Notes on Divisibility and Parity (Problems 1–5)
Problem 1: 9x^2 + 6x + 3 is divisible by 3
- Statement: The expression is divisible by 3 for all integers x.
- Factorization approach:
9x^2 + 6x + 3 = 3(3x^2 + 2x + 1)
- Since the entire expression is 3 times another integer-valued polynomial, it is a multiple of 3 for all integer x.
- Modular check (alternative):
9x^2 \equiv 0 \pmod{3}, \\ 6x \equiv 0 \pmod{3}, \\ 3 \equiv 0 \pmod{3}
so 9x^2 + 6x + 3 \equiv 0 \pmod{3}. - General principle: If all coefficients share a common factor d, then the polynomial value at any integer x is divisible by d (as seen with 3 here).
- Quick verification example: If x = 2, the value is 9(4) + 6(2) + 3 = 36 + 12 + 3 = 51, and 51 is divisible by 3.
- Connection to foundational ideas:
- Common factor extraction
- Divisibility by a fixed integer regardless of x
- Use of modular arithmetic as a quick check
Problem 2: 8x^2y + 4xy^2 is an even integer
- Expression factoring:
8x^2y + 4xy^2 = 4xy(2x + y) - Conclusion: The expression has a factor of 4, i.e., it is divisible by 4 for all integers x, y. Therefore it is always even (and in fact always a multiple of 4).
- Why this guarantees evenness:
- If a number is a multiple of 4, it is certainly divisible by 2.
- Example: x = 1, y = 1 gives 8(1)^2(1) + 4(1)(1)^2 = 8 + 4 = 12, which is even.
- Notes:
- Even stronger: the expression is a multiple of 4 for all integer x, y.
- The garbled transcript snippets (e.g., "-72 (anything)" or "@2 (4 xy ) + 2(xy ³)") can be ignored in favor of the clear factorization above.
Problem 3: (4x + 1)^2 is an odd integer
- Key parity fact: 4x is even, so 4x + 1 is odd for any integer x.
- Therefore, the square of an odd number is odd:
(4x + 1)^2 ext{ is odd for all integers } x. - Expansion check:
(4x + 1)^2 = 16x^2 + 8x + 1
- The first two terms, 16x^2 and 8x, are even; adding 1 yields an odd number.
- Examples:
- If x = 0: (4(0) + 1)^2 = 1 (odd)
- If x = 1: (4(1) + 1)^2 = 25 (odd)
- Additional perspective:
- Modular property: (4x + 1)^2 \equiv 1 \pmod{2}
- More broadly, any odd number squared remains odd.
Problem 4: 16x^2 - 24x + 8 is a multiple of 8
- Factorization:
16x^2 - 24x + 8 = 8(2x^2 - 3x + 1) - Since 8 is a factor, the entire expression is a multiple of 8 for all integers x.
- Optional factoring:
2x^2 - 3x + 1 = (2x - 1)(x - 1)
- So another compact form is:
16x^2 - 24x + 8 = 8(2x - 1)(x - 1).
- Example: x = 3 → 16(9) - 72 + 8 = 144 - 72 + 8 = 80, which is divisible by 8.
- Connection to earlier problems:
- Demonstrates how factoring out a common multiple ensures divisibility by that multiple.

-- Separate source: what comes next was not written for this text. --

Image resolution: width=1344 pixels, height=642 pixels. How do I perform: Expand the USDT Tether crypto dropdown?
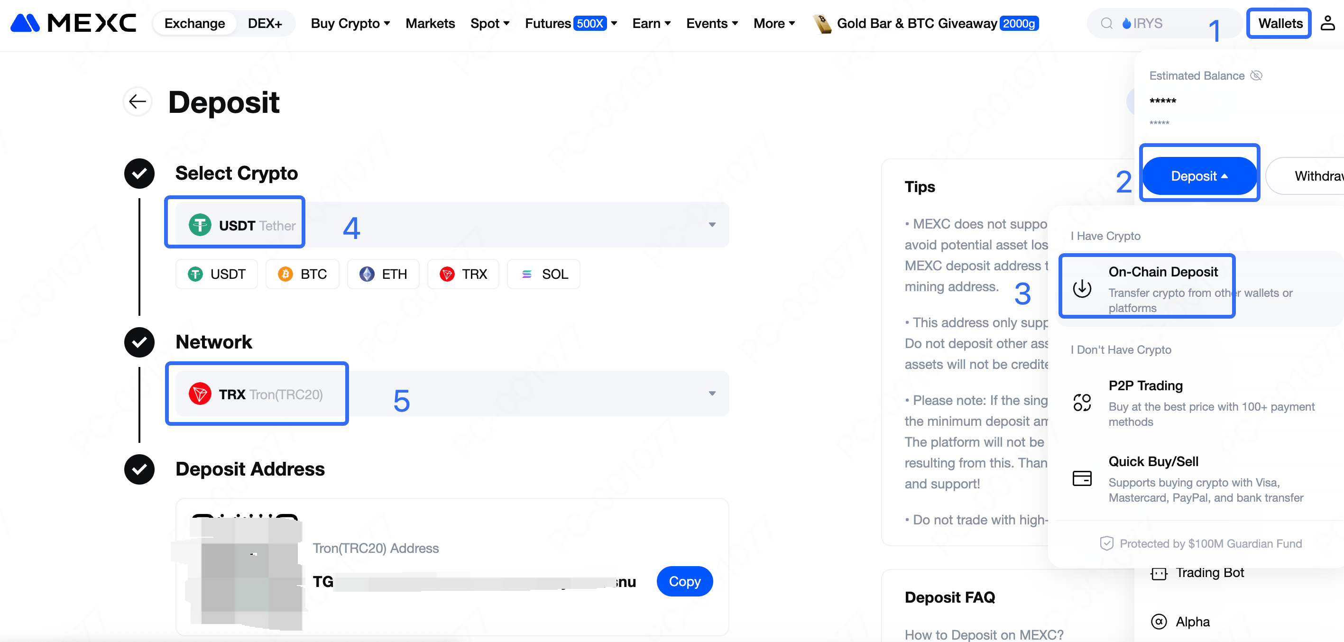pos(712,225)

Problem 5: (Expression not provided in transcript)
- Note: The transcript includes a statement that this is a multiple of 8 but does not provide the actual expression.
- Guidance for verification if the expression is known:
- If the expression can be factored as a multiple of 8, i.e., 8k with k an integer-valued expression, then it is divisible by 8.
- Alternatively, check modulo 8 directly, or factor out an 8 if possible.
- Action item: Please provide the exact fifth expression to complete the note for Problem 5.
Cross-cutting concepts and principles
- Divisibility by a fixed integer via factoring:
- If an expression can be written as d times another integer-valued expression, it is divisible by d for all integers x.
- Parity (even/odd) reasoning:
- A number is even if divisible by 2; odd if not.
- Squares preserve parity: even^2 is even; odd^2 is odd.
- If a linear expression is of the form 4x + 1, it is always odd because 4x is even.
- Factoring strategies:
- Factor common factors across terms to reveal divisibility (e.g., 3, 4, 8).
- Factor quadratics to expose products that include the divisor (e.g., 8(2x - 1)(x - 1)).
- Modular arithmetic quick checks:
- Modulo 3 or modulo 2 checks can confirm divisibility without full expansion.
- Real-world relevance:
- These checks underpin error detection, hashing, and algorithmic simplifications where divisibility properties reduce computation.